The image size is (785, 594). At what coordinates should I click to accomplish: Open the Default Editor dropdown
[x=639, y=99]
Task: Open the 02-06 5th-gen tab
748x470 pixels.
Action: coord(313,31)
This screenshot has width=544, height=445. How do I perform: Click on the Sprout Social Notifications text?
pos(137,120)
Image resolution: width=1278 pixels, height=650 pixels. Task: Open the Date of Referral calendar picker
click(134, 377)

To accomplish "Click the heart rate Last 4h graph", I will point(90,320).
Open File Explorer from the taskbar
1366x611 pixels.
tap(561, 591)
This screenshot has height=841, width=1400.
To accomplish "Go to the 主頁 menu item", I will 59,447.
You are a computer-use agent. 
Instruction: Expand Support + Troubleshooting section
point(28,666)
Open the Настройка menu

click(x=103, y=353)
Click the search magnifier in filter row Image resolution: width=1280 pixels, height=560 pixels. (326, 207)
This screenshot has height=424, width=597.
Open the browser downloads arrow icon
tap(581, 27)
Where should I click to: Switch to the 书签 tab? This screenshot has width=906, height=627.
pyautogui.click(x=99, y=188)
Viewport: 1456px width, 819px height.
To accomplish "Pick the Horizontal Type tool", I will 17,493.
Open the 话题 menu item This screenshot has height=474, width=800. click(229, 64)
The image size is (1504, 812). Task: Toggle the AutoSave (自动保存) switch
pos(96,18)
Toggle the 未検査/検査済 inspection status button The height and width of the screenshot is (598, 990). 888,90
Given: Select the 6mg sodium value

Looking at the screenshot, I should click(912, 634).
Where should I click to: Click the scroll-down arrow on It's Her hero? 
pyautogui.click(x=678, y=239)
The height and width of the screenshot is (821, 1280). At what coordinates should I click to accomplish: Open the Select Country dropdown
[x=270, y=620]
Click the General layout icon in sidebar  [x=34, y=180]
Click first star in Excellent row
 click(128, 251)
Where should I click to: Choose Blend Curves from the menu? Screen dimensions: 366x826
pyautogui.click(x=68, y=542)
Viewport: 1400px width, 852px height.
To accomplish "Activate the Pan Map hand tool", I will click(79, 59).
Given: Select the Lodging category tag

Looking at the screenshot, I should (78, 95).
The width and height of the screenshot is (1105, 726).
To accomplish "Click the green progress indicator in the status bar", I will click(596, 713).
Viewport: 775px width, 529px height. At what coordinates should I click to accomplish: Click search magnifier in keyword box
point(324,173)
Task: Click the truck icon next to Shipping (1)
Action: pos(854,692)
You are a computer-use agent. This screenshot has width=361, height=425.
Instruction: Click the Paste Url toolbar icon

» Activity: Give the entries again in full, with nothing changed.

» Exercise response:
The image size is (785, 594). At what coordinates should I click to accomplish: Open the Default Editor dropdown
[x=639, y=99]
Task: Open the 02-06 5th-gen tab
748x470 pixels.
Action: coord(313,31)
This screenshot has width=544, height=445. How do I perform: Click on the Sprout Social Notifications text?
pos(137,120)
Image resolution: width=1278 pixels, height=650 pixels. Task: Open the Date of Referral calendar picker
click(134, 377)

To accomplish "Click the heart rate Last 4h graph", I will point(90,320).
Open File Explorer from the taskbar
1366x611 pixels.
tap(561, 591)
This screenshot has height=841, width=1400.
To accomplish "Go to the 主頁 menu item", I will 59,447.
You are a computer-use agent. 
Instruction: Expand Support + Troubleshooting section
point(28,666)
Open the Настройка menu

click(x=103, y=353)
Click the search magnifier in filter row Image resolution: width=1280 pixels, height=560 pixels. (326, 207)
This screenshot has height=424, width=597.
Open the browser downloads arrow icon
tap(581, 27)
Where should I click to: Switch to the 书签 tab? This screenshot has width=906, height=627.
pyautogui.click(x=99, y=188)
Viewport: 1456px width, 819px height.
To accomplish "Pick the Horizontal Type tool", I will 17,493.
Open the 话题 menu item This screenshot has height=474, width=800. click(229, 64)
The image size is (1504, 812). Task: Toggle the AutoSave (自动保存) switch
pos(96,18)
Toggle the 未検査/検査済 inspection status button The height and width of the screenshot is (598, 990). 888,90
Given: Select the 6mg sodium value

Looking at the screenshot, I should click(912, 634).
Where should I click to: Click the scroll-down arrow on It's Her hero? 
pyautogui.click(x=678, y=239)
The height and width of the screenshot is (821, 1280). At what coordinates should I click to accomplish: Open the Select Country dropdown
[x=270, y=620]
Click the General layout icon in sidebar  [x=34, y=180]
Click first star in Excellent row
 click(128, 251)
Where should I click to: Choose Blend Curves from the menu? Screen dimensions: 366x826
pyautogui.click(x=68, y=542)
Viewport: 1400px width, 852px height.
To accomplish "Activate the Pan Map hand tool", I will click(79, 59).
Given: Select the Lodging category tag

Looking at the screenshot, I should (78, 95).
The width and height of the screenshot is (1105, 726).
To accomplish "Click the green progress indicator in the status bar", I will click(596, 713).
Viewport: 775px width, 529px height. At what coordinates should I click to accomplish: Click search magnifier in keyword box
point(324,173)
Task: Click the truck icon next to Shipping (1)
Action: pos(854,692)
You are a computer-use agent. This screenshot has width=361, height=425.
Instruction: Click the Paste Url toolbar icon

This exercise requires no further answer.